25th President of Loyola University Maryland
- In office July 1, 2005 – June 30, 2021
- Preceded by: Rev. Harold Ridley, S.J.
- Succeeded by: Amanda Thomas, PhD (interim)

Personal details
- Born: Brian Francis Linnane August 25, 1955 (age 70)
- Education: Boston College (AB) Georgetown University (MA) Jesuit School of Theology at Berkeley (M.Div., STL) Yale University (MA, MPhil, Ph.D.)

= Brian F. Linnane =

American Jesuit academic

Brian Francis Linnane, S.J. (born August 25, 1955) is an American Jesuit academic who served as president of Loyola University Maryland from 2005 to 2021. Before assuming the presidency, he served as an assistant dean and associate professor at College of the Holy Cross, a Jesuit institution in Worcester, Massachusetts.

==Early life and education==
Born August 25, 1955, Fr. Linnane entered the Society of Jesus in 1977 and was ordained to the Roman Catholic priesthood on June 14, 1986. He earned an A.B. degree, magna cum laude, from Boston College in 1977 and an M.A. in government from Georgetown University in 1981 before undertaking divinity studies at the Jesuit School of Theology at Berkeley, where he received an M.Div. in 1986 and an S.T.L. in 1988. He earned an M.A. in 1990, an M.Phil. in 1991, and a Ph.D. in 1994 in religious studies from Yale University. He received an honorary doctorate from Loyola University Maryland in 2015.

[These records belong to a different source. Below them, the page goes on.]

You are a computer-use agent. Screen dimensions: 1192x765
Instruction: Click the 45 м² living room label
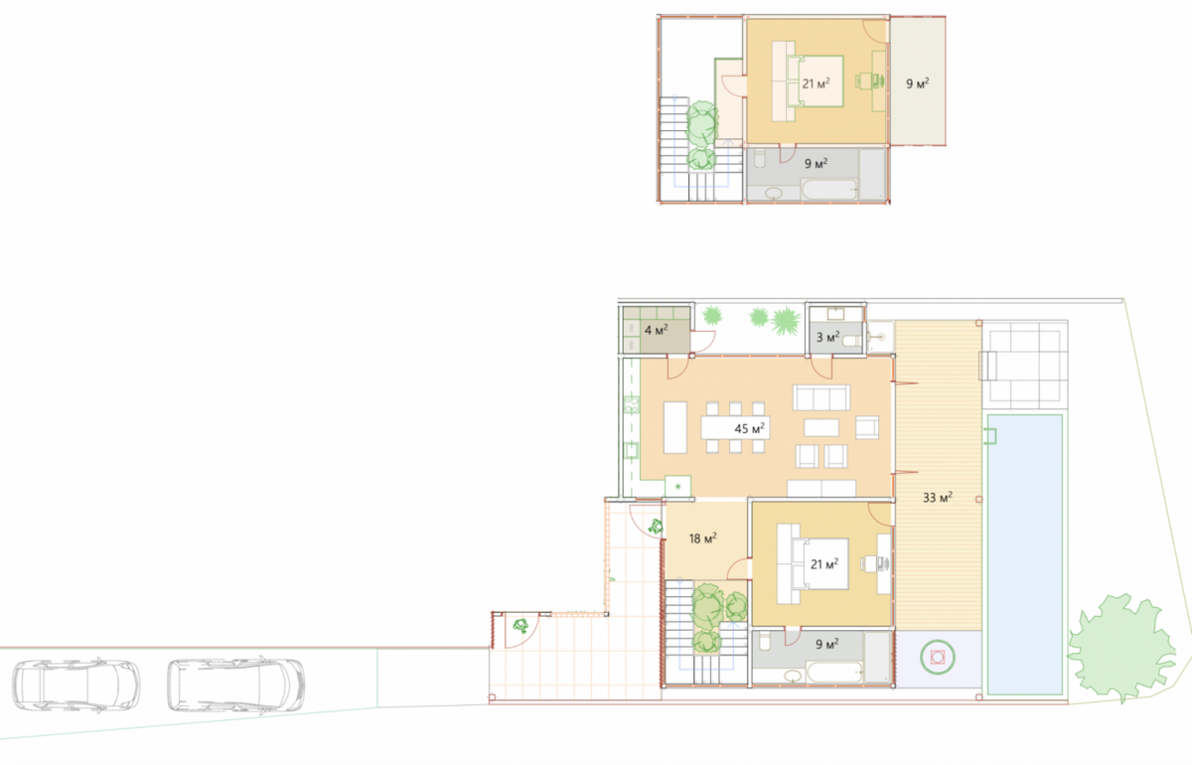pyautogui.click(x=749, y=428)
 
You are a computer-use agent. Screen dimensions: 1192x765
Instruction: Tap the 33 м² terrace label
pyautogui.click(x=938, y=497)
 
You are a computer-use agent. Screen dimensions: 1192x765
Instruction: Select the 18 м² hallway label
pyautogui.click(x=702, y=538)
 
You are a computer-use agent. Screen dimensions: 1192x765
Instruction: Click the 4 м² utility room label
pyautogui.click(x=656, y=330)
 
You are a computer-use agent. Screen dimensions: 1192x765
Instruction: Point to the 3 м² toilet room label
pyautogui.click(x=828, y=337)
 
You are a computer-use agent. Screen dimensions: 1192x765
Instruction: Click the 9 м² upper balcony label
pyautogui.click(x=918, y=83)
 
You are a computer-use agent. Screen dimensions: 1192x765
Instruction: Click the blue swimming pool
pyautogui.click(x=1025, y=554)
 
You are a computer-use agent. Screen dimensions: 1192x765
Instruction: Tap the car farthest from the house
pyautogui.click(x=76, y=686)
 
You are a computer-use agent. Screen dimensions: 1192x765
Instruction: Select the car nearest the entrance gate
pyautogui.click(x=236, y=686)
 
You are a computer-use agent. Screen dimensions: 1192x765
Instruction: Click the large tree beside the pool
pyautogui.click(x=1120, y=648)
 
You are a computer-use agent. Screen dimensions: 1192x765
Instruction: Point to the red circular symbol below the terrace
pyautogui.click(x=938, y=658)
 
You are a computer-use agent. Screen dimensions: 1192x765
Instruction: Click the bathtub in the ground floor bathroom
pyautogui.click(x=834, y=672)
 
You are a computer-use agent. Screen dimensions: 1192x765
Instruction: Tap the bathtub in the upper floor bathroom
pyautogui.click(x=829, y=190)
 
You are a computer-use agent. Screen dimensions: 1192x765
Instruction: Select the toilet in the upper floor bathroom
pyautogui.click(x=760, y=158)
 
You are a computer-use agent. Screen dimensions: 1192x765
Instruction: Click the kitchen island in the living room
pyautogui.click(x=675, y=427)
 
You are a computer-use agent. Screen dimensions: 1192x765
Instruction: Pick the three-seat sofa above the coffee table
pyautogui.click(x=821, y=397)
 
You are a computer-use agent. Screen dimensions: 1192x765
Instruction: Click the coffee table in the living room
pyautogui.click(x=821, y=427)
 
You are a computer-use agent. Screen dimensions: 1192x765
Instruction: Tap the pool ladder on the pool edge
pyautogui.click(x=992, y=436)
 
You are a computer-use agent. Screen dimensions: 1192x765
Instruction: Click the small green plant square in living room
pyautogui.click(x=677, y=486)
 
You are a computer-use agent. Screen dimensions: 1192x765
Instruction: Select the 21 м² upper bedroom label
pyautogui.click(x=816, y=83)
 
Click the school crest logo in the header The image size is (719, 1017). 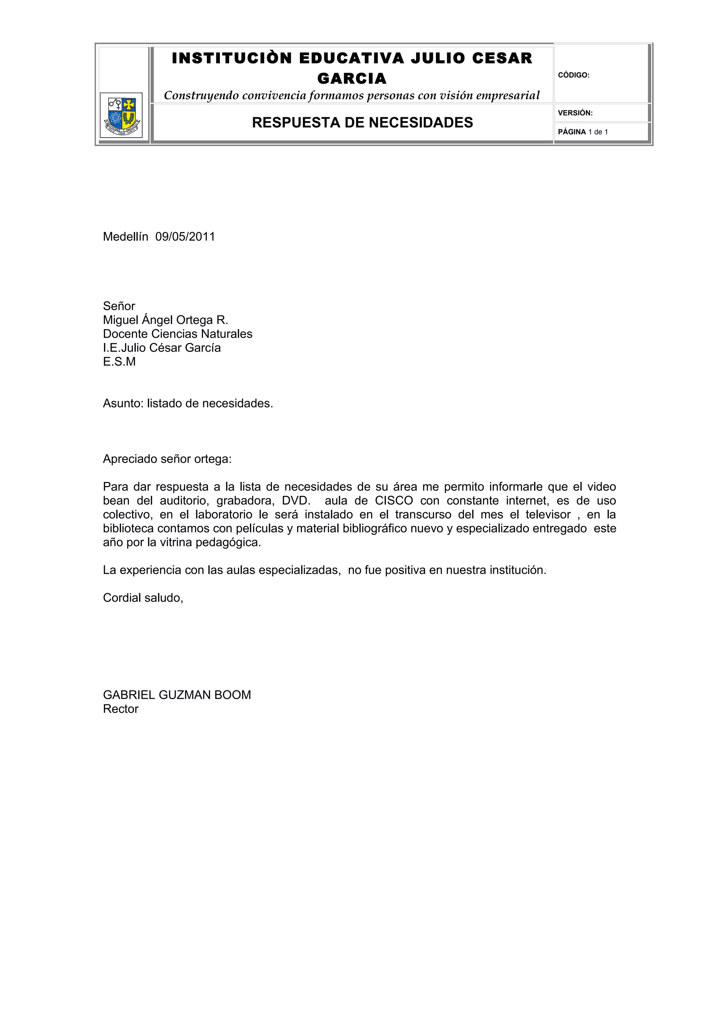coord(121,115)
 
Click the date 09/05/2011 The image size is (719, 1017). coord(185,237)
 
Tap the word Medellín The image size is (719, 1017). coord(125,237)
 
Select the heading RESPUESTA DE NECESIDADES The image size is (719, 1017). coord(362,123)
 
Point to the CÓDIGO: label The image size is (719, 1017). coord(574,75)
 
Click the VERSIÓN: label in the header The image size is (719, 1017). coord(575,113)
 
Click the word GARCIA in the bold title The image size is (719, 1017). coord(352,79)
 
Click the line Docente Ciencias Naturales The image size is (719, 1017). coord(178,334)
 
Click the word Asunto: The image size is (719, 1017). coord(123,404)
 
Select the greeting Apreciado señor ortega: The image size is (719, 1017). coord(167,459)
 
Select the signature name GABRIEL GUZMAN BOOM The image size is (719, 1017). coord(177,695)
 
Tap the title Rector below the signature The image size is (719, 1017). coord(120,709)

==College of the Holy Cross==
Fr. Linnane joined the Religious Studies department at Holy Cross in 1994. He has written several scholarly articles in the disciplines of fundamental moral theology, health care ethics, and virtue ethics. He served as assistant dean at Holy Cross from 2003 to 2005 and was named a Loyola College Trustee in 2000.

==Loyola University==
In July 2005, Fr. Linnane became the 24th President of Loyola University Maryland. As president of Loyola University Maryland, Fr. Linnane has overseen the opening of the Ridley Athletic Complex as well as renovation and expansion of Donnelly Science Center, the building of Thea Bowman Hall, the expansion and renovation of Loyola/Notre Dame Library, the opening of the McClure Tennis Center, and the groundbreaking for the Miguel B. Fernandez Family Center for Innovation and Collaborative Learning, which opened in Fall 2021. He steered the university through the strategic plan, Grounded in Tradition, Educating for the Future and led Loyola through its designation change from Loyola College in Maryland to Loyola University Maryland in 2009. He launched and completed Loyola's first comprehensive fundraising campaign, Bright Minds, Bold Hearts, and he provided and inspired the vision for Messina, Loyola's distinctive living learning program.

Fr. Linnane currently serves on the board of trustees for Marquette University; University of Detroit Mercy; and the Institute of Christian and Jewish Studies. Fr. Linnane retired from the presidency at Loyola University Maryland on June 30, 2021. He has been named President Emeritus at Loyola.